■ **Document extract**:

_ _ _

[FFmpeg-devel] [RFC] DXVA2 decoding and FFmpeg

Tue Jun 16 14:30:02 CEST 2015

On date Tuesday 2015-06-16 14:16:11 +0200, Gwenole Beauchesne encoded:
> Hi,
> 
> 2015-06-16 14:03 GMT+02:00 Michael Niedermayer <michaelni at gmx.at>:
[...]
> >> +#if HAVE_SSE2
> >> +/* Copy 16/64 bytes from srcp to dstp loading data with the SSE>=2 instruction
> >> + * load and storing data with the SSE>=2 instruction store.
> >> + */
> >> +#define COPY16(dstp, srcp, load, store) \
> >> +    __asm__ volatile (                  \
> >> +        load "  0(%[src]), %%xmm1\n"    \
> >> +        store " %%xmm1,    0(%[dst])\n" \
> >> +        : : [dst]"r"(dstp), [src]"r"(srcp) : "memory", "xmm1")
> >> +
> >> +#define COPY64(dstp, srcp, load, store) \
> >> +    __asm__ volatile (                  \
> >> +        load "  0(%[src]), %%xmm1\n"    \
> >> +        load " 16(%[src]), %%xmm2\n"    \
> >> +        load " 32(%[src]), %%xmm3\n"    \
> >> +        load " 48(%[src]), %%xmm4\n"    \
> >> +        store " %%xmm1,    0(%[dst])\n" \
> >> +        store " %%xmm2,   16(%[dst])\n" \
> >> +        store " %%xmm3,   32(%[dst])\n" \
> >> +        store " %%xmm4,   48(%[dst])\n" \
> >> +        : : [dst]"r"(dstp), [src]"r"(srcp) : "memory", "xmm1", "xmm2", "xmm3", "xmm4")
> >> +#endif
> >> +
> >> +#define COPY_LINE(dstp, srcp, size, load)                               \
> >> +    const unsigned unaligned = (-(uintptr_t)srcp) & 0x0f;               \
> >> +    unsigned x = unaligned;                                             \
> >> +                                                                        \
> >> +    av_assert0(((intptr_t)dstp & 0x0f) == 0);                           \
> >> +                                                                        \
> >> +    __asm__ volatile ("mfence");                                        \
> >> +    if (!unaligned) {                                                   \
> >> +        for (; x+63 < size; x += 64)                                    \
> >> +            COPY64(&dstp[x], &srcp[x], load, "movdqa");                 \
> >> +    } else {                                                            \
> >> +        COPY16(dst, src, "movdqu", "movdqa");                           \
> >> +        for (; x+63 < size; x += 64)                                    \
> >> +            COPY64(&dstp[x], &srcp[x], load, "movdqu");                 \
> >
> > to use SSE registers in inline asm operands or clobber list you need
> > to build with -msse (which probably is default on on x86-64)

_ _ _

■ **Challenge 1**:
In the DXVA2 decoding thread, why does the reviewer say the code must be built with -msse?
■ **Challenge 2**:
Rewrite the paragraph in the DXVA2 decoding thread that begins "to use SSE registers" as one shorter sentence.
■ **Challenge 3**:
In the DXVA2 decoding thread, which store instruction does COPY_LINE pass to COPY64 in its unaligned branch?

■ **Stored rows**:
_ _ _

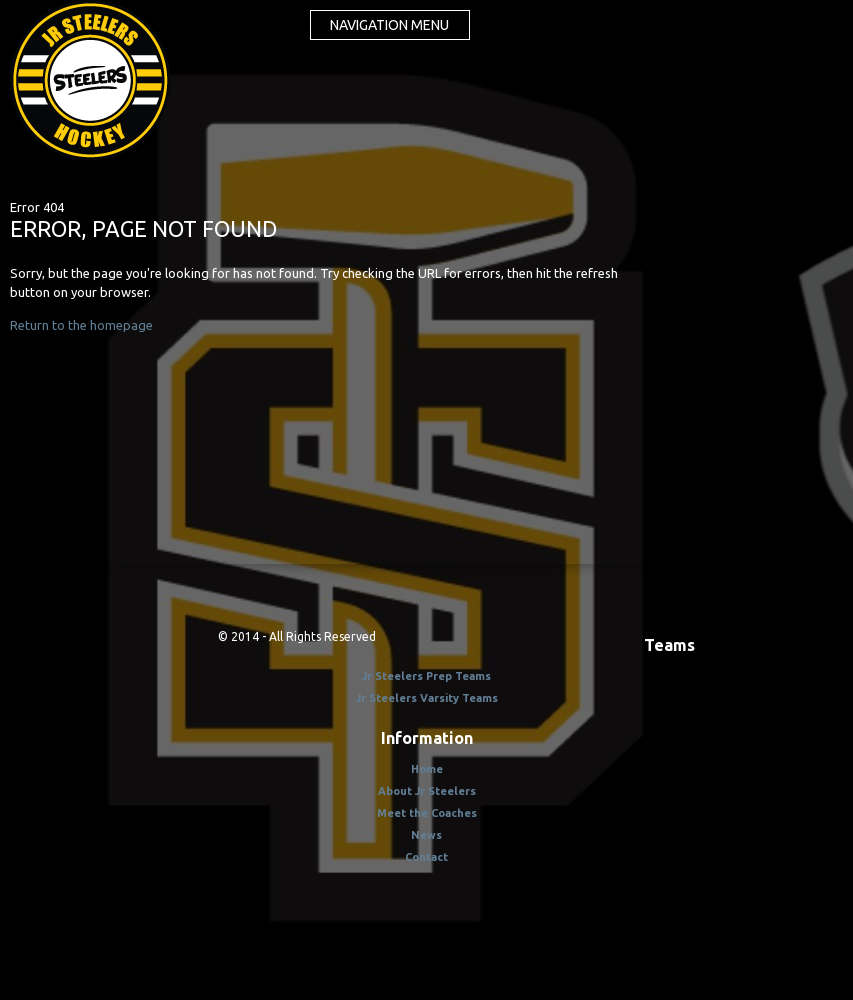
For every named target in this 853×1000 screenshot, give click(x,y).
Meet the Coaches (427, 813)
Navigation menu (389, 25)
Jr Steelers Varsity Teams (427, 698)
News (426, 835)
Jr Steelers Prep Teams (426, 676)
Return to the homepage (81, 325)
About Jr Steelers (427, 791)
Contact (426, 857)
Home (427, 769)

_ _ _

■ **Correct result 1**:
The patch's inline asm names SSE registers (xmm1 to xmm4) in its operands and clobber list. According to the reviewer, that requires building with -msse, which is probably on by default on x86-64.

■ **Correct result 2**:
Using SSE registers in inline asm operands or clobber lists requires building with -msse, likely the default on x86-64.

■ **Correct result 3**:
movdqu